■ Task goal
Revise the rows below by changing every "GUI agent" to "desktop agent" and keeping everything else the same.

###

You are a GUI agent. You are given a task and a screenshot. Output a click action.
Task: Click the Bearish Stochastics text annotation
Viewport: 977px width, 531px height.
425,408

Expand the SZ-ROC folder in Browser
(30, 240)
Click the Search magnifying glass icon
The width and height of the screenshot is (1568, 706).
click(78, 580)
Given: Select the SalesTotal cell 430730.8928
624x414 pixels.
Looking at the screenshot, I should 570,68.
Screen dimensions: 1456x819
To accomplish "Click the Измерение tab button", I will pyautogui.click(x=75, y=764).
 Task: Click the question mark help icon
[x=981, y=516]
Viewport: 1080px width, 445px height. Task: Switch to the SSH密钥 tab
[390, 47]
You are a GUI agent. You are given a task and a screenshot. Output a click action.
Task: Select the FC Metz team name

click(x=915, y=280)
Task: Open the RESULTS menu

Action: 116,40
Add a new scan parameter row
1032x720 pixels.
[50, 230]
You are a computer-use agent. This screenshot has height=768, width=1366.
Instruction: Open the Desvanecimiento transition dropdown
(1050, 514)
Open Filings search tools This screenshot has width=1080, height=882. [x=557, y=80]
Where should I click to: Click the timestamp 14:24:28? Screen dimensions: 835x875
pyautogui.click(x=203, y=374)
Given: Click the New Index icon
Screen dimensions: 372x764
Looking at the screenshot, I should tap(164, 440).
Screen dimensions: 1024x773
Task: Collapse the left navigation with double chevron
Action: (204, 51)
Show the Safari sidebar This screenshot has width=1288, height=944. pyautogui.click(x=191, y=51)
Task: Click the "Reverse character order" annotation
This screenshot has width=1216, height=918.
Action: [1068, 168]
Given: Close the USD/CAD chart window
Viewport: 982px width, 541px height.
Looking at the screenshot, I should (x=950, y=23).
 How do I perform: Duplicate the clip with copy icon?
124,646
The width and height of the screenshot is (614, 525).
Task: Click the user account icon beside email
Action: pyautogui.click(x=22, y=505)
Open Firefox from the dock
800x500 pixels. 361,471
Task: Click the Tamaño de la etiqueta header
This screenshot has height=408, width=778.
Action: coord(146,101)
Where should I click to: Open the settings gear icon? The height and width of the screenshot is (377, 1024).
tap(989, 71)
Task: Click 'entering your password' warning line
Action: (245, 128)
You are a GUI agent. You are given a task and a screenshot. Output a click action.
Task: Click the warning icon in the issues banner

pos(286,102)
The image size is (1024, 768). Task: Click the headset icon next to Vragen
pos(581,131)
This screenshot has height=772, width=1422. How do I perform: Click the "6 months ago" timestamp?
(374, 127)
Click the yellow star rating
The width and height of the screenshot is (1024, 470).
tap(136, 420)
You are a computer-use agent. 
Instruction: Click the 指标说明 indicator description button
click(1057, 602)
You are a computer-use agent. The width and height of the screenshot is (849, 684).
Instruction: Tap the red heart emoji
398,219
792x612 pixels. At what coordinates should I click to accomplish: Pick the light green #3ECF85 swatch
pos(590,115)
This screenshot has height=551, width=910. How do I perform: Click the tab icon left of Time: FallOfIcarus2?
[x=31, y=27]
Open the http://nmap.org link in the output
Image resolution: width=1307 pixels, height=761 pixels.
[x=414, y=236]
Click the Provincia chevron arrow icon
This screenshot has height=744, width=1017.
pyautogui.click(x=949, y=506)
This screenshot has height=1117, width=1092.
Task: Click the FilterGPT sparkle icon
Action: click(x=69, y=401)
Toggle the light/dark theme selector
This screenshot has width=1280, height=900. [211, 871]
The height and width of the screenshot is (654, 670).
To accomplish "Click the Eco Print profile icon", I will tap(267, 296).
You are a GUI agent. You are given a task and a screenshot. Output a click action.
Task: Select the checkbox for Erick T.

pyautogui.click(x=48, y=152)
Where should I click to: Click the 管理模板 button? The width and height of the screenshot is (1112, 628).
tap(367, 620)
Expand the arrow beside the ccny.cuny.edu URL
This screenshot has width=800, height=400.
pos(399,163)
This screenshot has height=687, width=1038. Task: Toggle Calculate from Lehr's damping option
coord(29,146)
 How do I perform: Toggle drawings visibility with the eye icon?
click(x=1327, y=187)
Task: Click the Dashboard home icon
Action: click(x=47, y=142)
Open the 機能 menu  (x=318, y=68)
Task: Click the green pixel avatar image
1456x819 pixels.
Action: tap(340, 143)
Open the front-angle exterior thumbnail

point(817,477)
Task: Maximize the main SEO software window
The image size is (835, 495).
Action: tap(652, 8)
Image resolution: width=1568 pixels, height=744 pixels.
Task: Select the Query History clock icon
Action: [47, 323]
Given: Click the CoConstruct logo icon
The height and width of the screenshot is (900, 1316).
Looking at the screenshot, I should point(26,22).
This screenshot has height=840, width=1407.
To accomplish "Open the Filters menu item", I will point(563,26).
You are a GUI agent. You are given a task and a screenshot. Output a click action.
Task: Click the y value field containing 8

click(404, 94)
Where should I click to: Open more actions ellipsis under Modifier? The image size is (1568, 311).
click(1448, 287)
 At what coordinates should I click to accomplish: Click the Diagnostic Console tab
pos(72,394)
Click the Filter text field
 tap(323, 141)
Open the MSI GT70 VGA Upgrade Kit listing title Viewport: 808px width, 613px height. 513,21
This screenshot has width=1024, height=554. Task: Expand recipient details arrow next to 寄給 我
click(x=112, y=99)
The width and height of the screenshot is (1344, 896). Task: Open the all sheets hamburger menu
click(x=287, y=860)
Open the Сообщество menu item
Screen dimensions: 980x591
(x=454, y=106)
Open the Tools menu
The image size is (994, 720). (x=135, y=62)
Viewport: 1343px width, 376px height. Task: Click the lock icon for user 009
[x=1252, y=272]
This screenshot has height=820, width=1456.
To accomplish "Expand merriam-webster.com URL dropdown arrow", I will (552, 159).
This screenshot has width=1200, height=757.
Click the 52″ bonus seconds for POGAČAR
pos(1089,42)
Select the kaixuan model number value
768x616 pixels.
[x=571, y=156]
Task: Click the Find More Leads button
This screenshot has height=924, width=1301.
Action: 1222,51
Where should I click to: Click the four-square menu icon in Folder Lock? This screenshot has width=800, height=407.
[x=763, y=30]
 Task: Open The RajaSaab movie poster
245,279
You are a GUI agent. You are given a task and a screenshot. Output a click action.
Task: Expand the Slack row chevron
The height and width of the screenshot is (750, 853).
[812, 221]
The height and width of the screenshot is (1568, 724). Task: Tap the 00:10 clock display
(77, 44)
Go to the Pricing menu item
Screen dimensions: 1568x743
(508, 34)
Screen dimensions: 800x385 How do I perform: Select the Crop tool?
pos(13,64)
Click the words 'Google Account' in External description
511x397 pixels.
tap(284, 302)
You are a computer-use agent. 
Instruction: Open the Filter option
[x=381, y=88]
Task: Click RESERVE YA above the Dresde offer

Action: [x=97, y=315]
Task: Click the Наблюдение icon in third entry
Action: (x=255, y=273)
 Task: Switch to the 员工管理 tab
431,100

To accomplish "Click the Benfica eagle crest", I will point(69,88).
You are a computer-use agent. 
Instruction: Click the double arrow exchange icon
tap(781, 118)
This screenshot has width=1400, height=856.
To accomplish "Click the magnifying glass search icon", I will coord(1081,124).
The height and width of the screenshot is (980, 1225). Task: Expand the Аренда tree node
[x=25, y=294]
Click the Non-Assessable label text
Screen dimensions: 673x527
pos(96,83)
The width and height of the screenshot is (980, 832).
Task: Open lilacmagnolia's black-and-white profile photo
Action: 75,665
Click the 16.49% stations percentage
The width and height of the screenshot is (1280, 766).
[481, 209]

###

■ Response to the task
You are a desktop agent. You are given a task and a screenshot. Output a click action.
Task: Click the Bearish Stochastics text annotation
Viewport: 977px width, 531px height.
425,408

Expand the SZ-ROC folder in Browser
(30, 240)
Click the Search magnifying glass icon
The width and height of the screenshot is (1568, 706).
click(78, 580)
Given: Select the SalesTotal cell 430730.8928
624x414 pixels.
Looking at the screenshot, I should 570,68.
Screen dimensions: 1456x819
To accomplish "Click the Измерение tab button", I will pyautogui.click(x=75, y=764).
 Task: Click the question mark help icon
[x=981, y=516]
Viewport: 1080px width, 445px height. Task: Switch to the SSH密钥 tab
[390, 47]
You are a desktop agent. You are given a task and a screenshot. Output a click action.
Task: Select the FC Metz team name

click(x=915, y=280)
Task: Open the RESULTS menu

Action: 116,40
Add a new scan parameter row
1032x720 pixels.
[50, 230]
You are a computer-use agent. This screenshot has height=768, width=1366.
Instruction: Open the Desvanecimiento transition dropdown
(1050, 514)
Open Filings search tools This screenshot has width=1080, height=882. [x=557, y=80]
Where should I click to: Click the timestamp 14:24:28? Screen dimensions: 835x875
pyautogui.click(x=203, y=374)
Given: Click the New Index icon
Screen dimensions: 372x764
Looking at the screenshot, I should tap(164, 440).
Screen dimensions: 1024x773
Task: Collapse the left navigation with double chevron
Action: (204, 51)
Show the Safari sidebar This screenshot has width=1288, height=944. pyautogui.click(x=191, y=51)
Task: Click the "Reverse character order" annotation
This screenshot has width=1216, height=918.
Action: [1068, 168]
Given: Close the USD/CAD chart window
Viewport: 982px width, 541px height.
Looking at the screenshot, I should (x=950, y=23).
 How do I perform: Duplicate the clip with copy icon?
124,646
The width and height of the screenshot is (614, 525).
Task: Click the user account icon beside email
Action: pyautogui.click(x=22, y=505)
Open Firefox from the dock
800x500 pixels. 361,471
Task: Click the Tamaño de la etiqueta header
This screenshot has height=408, width=778.
Action: coord(146,101)
Where should I click to: Open the settings gear icon? The height and width of the screenshot is (377, 1024).
tap(989, 71)
Task: Click 'entering your password' warning line
Action: (245, 128)
You are a desktop agent. You are given a task and a screenshot. Output a click action.
Task: Click the warning icon in the issues banner

pos(286,102)
The image size is (1024, 768). Task: Click the headset icon next to Vragen
pos(581,131)
This screenshot has height=772, width=1422. How do I perform: Click the "6 months ago" timestamp?
(374, 127)
Click the yellow star rating
The width and height of the screenshot is (1024, 470).
tap(136, 420)
You are a computer-use agent. 
Instruction: Click the 指标说明 indicator description button
click(1057, 602)
You are a computer-use agent. The width and height of the screenshot is (849, 684).
Instruction: Tap the red heart emoji
398,219
792x612 pixels. At what coordinates should I click to accomplish: Pick the light green #3ECF85 swatch
pos(590,115)
This screenshot has height=551, width=910. How do I perform: Click the tab icon left of Time: FallOfIcarus2?
[x=31, y=27]
Open the http://nmap.org link in the output
Image resolution: width=1307 pixels, height=761 pixels.
[x=414, y=236]
Click the Provincia chevron arrow icon
This screenshot has height=744, width=1017.
pyautogui.click(x=949, y=506)
This screenshot has height=1117, width=1092.
Task: Click the FilterGPT sparkle icon
Action: click(x=69, y=401)
Toggle the light/dark theme selector
This screenshot has width=1280, height=900. [211, 871]
The height and width of the screenshot is (654, 670).
To accomplish "Click the Eco Print profile icon", I will tap(267, 296).
You are a desktop agent. You are given a task and a screenshot. Output a click action.
Task: Select the checkbox for Erick T.

pyautogui.click(x=48, y=152)
Where should I click to: Click the 管理模板 button? The width and height of the screenshot is (1112, 628).
tap(367, 620)
Expand the arrow beside the ccny.cuny.edu URL
This screenshot has width=800, height=400.
pos(399,163)
This screenshot has height=687, width=1038. Task: Toggle Calculate from Lehr's damping option
coord(29,146)
 How do I perform: Toggle drawings visibility with the eye icon?
click(x=1327, y=187)
Task: Click the Dashboard home icon
Action: click(x=47, y=142)
Open the 機能 menu  (x=318, y=68)
Task: Click the green pixel avatar image
1456x819 pixels.
Action: tap(340, 143)
Open the front-angle exterior thumbnail

point(817,477)
Task: Maximize the main SEO software window
The image size is (835, 495).
Action: tap(652, 8)
Image resolution: width=1568 pixels, height=744 pixels.
Task: Select the Query History clock icon
Action: [47, 323]
Given: Click the CoConstruct logo icon
The height and width of the screenshot is (900, 1316).
Looking at the screenshot, I should point(26,22).
This screenshot has height=840, width=1407.
To accomplish "Open the Filters menu item", I will point(563,26).
You are a desktop agent. You are given a task and a screenshot. Output a click action.
Task: Click the y value field containing 8

click(404, 94)
Where should I click to: Open more actions ellipsis under Modifier? The image size is (1568, 311).
click(1448, 287)
 At what coordinates should I click to accomplish: Click the Diagnostic Console tab
pos(72,394)
Click the Filter text field
 tap(323, 141)
Open the MSI GT70 VGA Upgrade Kit listing title Viewport: 808px width, 613px height. 513,21
This screenshot has width=1024, height=554. Task: Expand recipient details arrow next to 寄給 我
click(x=112, y=99)
The width and height of the screenshot is (1344, 896). Task: Open the all sheets hamburger menu
click(x=287, y=860)
Open the Сообщество menu item
Screen dimensions: 980x591
(x=454, y=106)
Open the Tools menu
The image size is (994, 720). (x=135, y=62)
Viewport: 1343px width, 376px height. Task: Click the lock icon for user 009
[x=1252, y=272]
This screenshot has height=820, width=1456.
To accomplish "Expand merriam-webster.com URL dropdown arrow", I will (552, 159).
This screenshot has width=1200, height=757.
Click the 52″ bonus seconds for POGAČAR
pos(1089,42)
Select the kaixuan model number value
768x616 pixels.
[x=571, y=156]
Task: Click the Find More Leads button
This screenshot has height=924, width=1301.
Action: 1222,51
Where should I click to: Click the four-square menu icon in Folder Lock? This screenshot has width=800, height=407.
[x=763, y=30]
 Task: Open The RajaSaab movie poster
245,279
You are a desktop agent. You are given a task and a screenshot. Output a click action.
Task: Expand the Slack row chevron
The height and width of the screenshot is (750, 853).
[812, 221]
The height and width of the screenshot is (1568, 724). Task: Tap the 00:10 clock display
(77, 44)
Go to the Pricing menu item
Screen dimensions: 1568x743
(508, 34)
Screen dimensions: 800x385 How do I perform: Select the Crop tool?
pos(13,64)
Click the words 'Google Account' in External description
511x397 pixels.
tap(284, 302)
You are a computer-use agent. 
Instruction: Open the Filter option
[x=381, y=88]
Task: Click RESERVE YA above the Dresde offer

Action: [x=97, y=315]
Task: Click the Наблюдение icon in third entry
Action: (x=255, y=273)
 Task: Switch to the 员工管理 tab
431,100

To accomplish "Click the Benfica eagle crest", I will point(69,88).
You are a computer-use agent. 
Instruction: Click the double arrow exchange icon
tap(781, 118)
This screenshot has width=1400, height=856.
To accomplish "Click the magnifying glass search icon", I will coord(1081,124).
The height and width of the screenshot is (980, 1225). Task: Expand the Аренда tree node
[x=25, y=294]
Click the Non-Assessable label text
Screen dimensions: 673x527
pos(96,83)
The width and height of the screenshot is (980, 832).
Task: Open lilacmagnolia's black-and-white profile photo
Action: 75,665
Click the 16.49% stations percentage
The width and height of the screenshot is (1280, 766).
[481, 209]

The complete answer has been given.